** start of PASSAGE TO READ **
CNN's Juan Carlos Lopez was just on a call with the Department of Homeland Security.

Tell me, how do they say this is going to play out?

JUAN CARLOS LOPEZ, CNN EN ESPANOL CORRESPONDENT: We're going to have, John, six months for people to renew their permits. Permits will be honored. Nothing will change. They will not take any new applications after today. But those who have these current permits that last two years will be able to renew them by that October 15th deadline.

Now, I did ask the question, what happens when the permits expire and these beneficiaries become again fully undocumented immigrant? They have no type of protection. Will they go after them because they have all their information? They said, no, they are a low priority. So there really is no answer.

What we know is that these are going to be six months for people to renew permits and for the involved parties to be able to clean house.

KING: And six months of uncertainty for those who think at the end of that period they're going to have to leave, many of them going home to a country they never knew. The president promised compassion on this, as you know. But you got a

pretty good sense of this, Juan Carlos, last month when you interviewed the vice president where this was going, right?

LOPEZ: Yes, I had the opportunity to asked the vice president about what was going to happen with deferred action. And, John, elections have consequences. We're seeing it today. But this is what the vice president told us.


MIKE PENCE, VICE PRESIDENT OF THE UNITED STATES: And when he makes that decision, he'll make it, as he said, with big heart. What the American people want and what the American people supported in the last election was a president who was committed to the principle that a nation without borders is not a nation.


LOPEZ: Congress has tried twice and they haven't been able to do it. The question is, will they be able to do it in just six months?

KING: Juan Carlos Lopez, appreciate the reporting and your insights there. Thank you.

Here with me to share their reporting and insights, "The Atlantic's" Molly Ball, Jonathan Martin of "The New York Times," CNN's Jeff Zeleny, and Julie Bykowicz of "The Associated Press."

I want to get to what the administration just did, but I want to start with how. This was the president's signature campaign issue, especially in the primaries. Immigration, immigration, immigration. Now the White House is telling us the president was somehow tormented by this decision. Sorry, he's the president. Why the attorney general? Why -- if this is so important, this is 800,000 people, plus the domino effect on their families, plus the domino effect on the economy, as you see the reaction coming in from the business community, which is not happy with the president. Where's the president?

[12:05:11] MOLLY BALL, "THE ATLANTIC": He's not the one making the announcement because clearly he doesn't want to be the one to take ownership of this. And, you know, to your point, if this was something that they had deemed clearly unconstitutional and wanted to fulfill this promise so badly on day one, the president could have done it or he could have sent Jeff Sessions out to do it after Jeff Sessions was confirmed.

Instead, there was this long period, this Hamlet act, the hemming and hawing. And the only reason anything was done at all, you know, I think the president would have liked to just have the status quo continue. And the only reason anything was done was that this deadline was imposed by the conservative attorneys general threatening to add DACA to their lawsuit.
** end of PASSAGE TO READ **
** start of MATERIAL SHOWN **
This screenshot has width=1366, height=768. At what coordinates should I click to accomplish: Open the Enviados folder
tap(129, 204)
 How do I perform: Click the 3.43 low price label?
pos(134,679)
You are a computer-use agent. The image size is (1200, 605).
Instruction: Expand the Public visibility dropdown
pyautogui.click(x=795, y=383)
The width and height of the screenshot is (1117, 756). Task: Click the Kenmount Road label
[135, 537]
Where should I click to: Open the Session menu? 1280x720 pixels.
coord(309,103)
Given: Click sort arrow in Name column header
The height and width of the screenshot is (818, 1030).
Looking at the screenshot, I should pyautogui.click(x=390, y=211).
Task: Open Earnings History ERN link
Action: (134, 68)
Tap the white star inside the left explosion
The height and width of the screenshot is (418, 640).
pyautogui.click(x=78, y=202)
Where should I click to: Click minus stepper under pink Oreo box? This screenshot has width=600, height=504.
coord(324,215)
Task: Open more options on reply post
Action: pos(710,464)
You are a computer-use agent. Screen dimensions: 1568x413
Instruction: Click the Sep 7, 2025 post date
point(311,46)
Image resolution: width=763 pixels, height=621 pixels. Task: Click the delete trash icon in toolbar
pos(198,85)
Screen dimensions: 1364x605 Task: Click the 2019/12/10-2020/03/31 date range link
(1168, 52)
** end of MATERIAL SHOWN **
GOAL 1:
Edit the item coordinate rows so that "computer-use agent" becomes "screen-control agent" wherever it appears, keeping every other part of the rows the same.
GOAL 2:
Pick up the broadcast transcript about ending DACA after its final sentence and continue it.

TASK RESPONSE 1:
This screenshot has width=1366, height=768. At what coordinates should I click to accomplish: Open the Enviados folder
tap(129, 204)
 How do I perform: Click the 3.43 low price label?
pos(134,679)
You are a screen-control agent. The image size is (1200, 605).
Instruction: Expand the Public visibility dropdown
pyautogui.click(x=795, y=383)
The width and height of the screenshot is (1117, 756). Task: Click the Kenmount Road label
[135, 537]
Where should I click to: Open the Session menu? 1280x720 pixels.
coord(309,103)
Given: Click sort arrow in Name column header
The height and width of the screenshot is (818, 1030).
Looking at the screenshot, I should pyautogui.click(x=390, y=211).
Task: Open Earnings History ERN link
Action: (134, 68)
Tap the white star inside the left explosion
The height and width of the screenshot is (418, 640).
pyautogui.click(x=78, y=202)
Where should I click to: Click minus stepper under pink Oreo box? This screenshot has width=600, height=504.
coord(324,215)
Task: Open more options on reply post
Action: pos(710,464)
You are a screen-control agent. Screen dimensions: 1568x413
Instruction: Click the Sep 7, 2025 post date
point(311,46)
Image resolution: width=763 pixels, height=621 pixels. Task: Click the delete trash icon in toolbar
pos(198,85)
Screen dimensions: 1364x605 Task: Click the 2019/12/10-2020/03/31 date range link
(1168, 52)

TASK RESPONSE 2:
Otherwise, you know, this administration issued 200,000 DACA permits. If they thought it was unconstitutional, they didn't have to do that.

KING: That's a very important point. And if you're a Trump supporter out there and immigration is one of your issue, which is entirely your right, listen to what Molly Ball just said. The president would have preferred to leave this in place. He was forced to do this and the attorney general is one, we are told, who said, Mr. President, I'm not going into court to defend the Obama administration policy. So you need to tell me what to do because those court cases are coming up.

But sending out Jeff Sessions sends a signal. The president, on the one hand, you say he preferred the policy stay in place. He wishes he had a magic wand. Apparently, right, now indication from this White House that if Congress, as big an "if" as you can get because they can't even type the word immigration on a piece of paper, but if they did something, the president conceivably would sign it. And yet announcing the resending of the policy is the attorney general who comes out and this is -- this is a signal to the Trump base, uses the term illegal aliens on a couple of occasions.

JEFF ZELENY, CNN SENIOR WHITE HOUSE CORRESPONDENT: Right. And executive amnesty. And he said that they -- you know, it's a national security threat. Taking the jobs of Americans.

Completely at odds and discordened (ph) with what Republican leaders, many of them in Congress are saying. Paul Ryan, the speaker of the House, he said it was a well-intentioned loss.

So what has just happened today is, you know, the immigration rift in the Republican Party is split open once again here. And the big question is, will this basically non-action by the White House force Congress to do something? They haven't yet, in the Bush administration on immigration, in the Obama administration on immigration. Will Donald Trump be the unifying factor on immigration?

We don't know. He could. There's a fascinating press conference this afternoon between Dick Durbin, Democrat of Illinois, and Lindsey Graham, Republican of South Carolina, if there is going to be some type of immigration bill on the House, it has to be bipartisan. But the House of Representatives is still the biggest problem here.

So the White House, we'll see if the president speaks on this later today. But by having Jeff Sessions go out there, someone the president is basically out of favor with, it is a copout in one respect and it's also a sign to his base that, you know, this is --

KING: I just -- what is -- what is the sign to the base, that --

JONATHAN MARTIN, "THE NEW YORK TIMES": Well, it's a reminder that --

KING: Yes, we're rescinding this policy, but we really didn't want to. And if Congress steps in and does something, we really don't mean it?

MARTIN: Well, it's a reminder once again that this president, more than any principle or ideology, is driven by one overriding factor, the coverage. He does not want to receive bad press coverage. That's what is his overriding impulse and he knows that the coverage is going to be brutal of this. And, you know, especially on cable TV. And so he does not want to be the face of this. That's why Sessions went out there today.

But I think there's real peril here for the Republicans if they don't pass something. And if they do pass something. If they don't pass something, then they're going to motivate a lot of folks who don't typically show up in the mid-term elections. If they do pass something, think about this next year for conservatives. You're going to be asked to go to the polls to support a party that did not repeal the Affordable Care Act but that did give amnesty to thousands of undocumented kids who came to this country. I mean that is a real problem for the right next year if they have not fulfilled one of their biggest promises but they do DACA. That's a -- that's a real challenge.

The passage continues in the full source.